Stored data
--------
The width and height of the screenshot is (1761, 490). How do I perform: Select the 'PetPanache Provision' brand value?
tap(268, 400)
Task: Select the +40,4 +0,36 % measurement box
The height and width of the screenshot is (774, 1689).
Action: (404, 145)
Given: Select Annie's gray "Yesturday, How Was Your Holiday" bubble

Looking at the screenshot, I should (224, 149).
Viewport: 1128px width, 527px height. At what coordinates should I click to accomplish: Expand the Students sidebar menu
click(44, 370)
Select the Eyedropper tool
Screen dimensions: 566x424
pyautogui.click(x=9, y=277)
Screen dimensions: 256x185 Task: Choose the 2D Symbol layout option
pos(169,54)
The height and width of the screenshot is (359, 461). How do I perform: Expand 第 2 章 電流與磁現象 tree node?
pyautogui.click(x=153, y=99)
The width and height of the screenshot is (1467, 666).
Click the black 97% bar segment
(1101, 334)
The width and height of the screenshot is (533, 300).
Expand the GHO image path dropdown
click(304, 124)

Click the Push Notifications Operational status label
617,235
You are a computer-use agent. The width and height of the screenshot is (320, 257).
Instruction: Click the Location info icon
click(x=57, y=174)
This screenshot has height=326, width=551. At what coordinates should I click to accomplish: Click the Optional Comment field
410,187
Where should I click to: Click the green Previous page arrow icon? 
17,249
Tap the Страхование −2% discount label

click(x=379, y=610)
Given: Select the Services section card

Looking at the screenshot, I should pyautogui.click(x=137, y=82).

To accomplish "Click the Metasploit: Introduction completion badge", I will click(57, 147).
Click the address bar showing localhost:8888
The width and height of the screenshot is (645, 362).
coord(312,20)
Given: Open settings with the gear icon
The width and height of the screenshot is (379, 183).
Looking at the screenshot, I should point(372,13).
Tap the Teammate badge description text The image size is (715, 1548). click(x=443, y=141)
--------
TASK STATEMENT
Show, from the records above, every line that includes "badge".

TASK OUTPUT
To accomplish "Click the Metasploit: Introduction completion badge", I will click(57, 147).
Tap the Teammate badge description text The image size is (715, 1548). click(x=443, y=141)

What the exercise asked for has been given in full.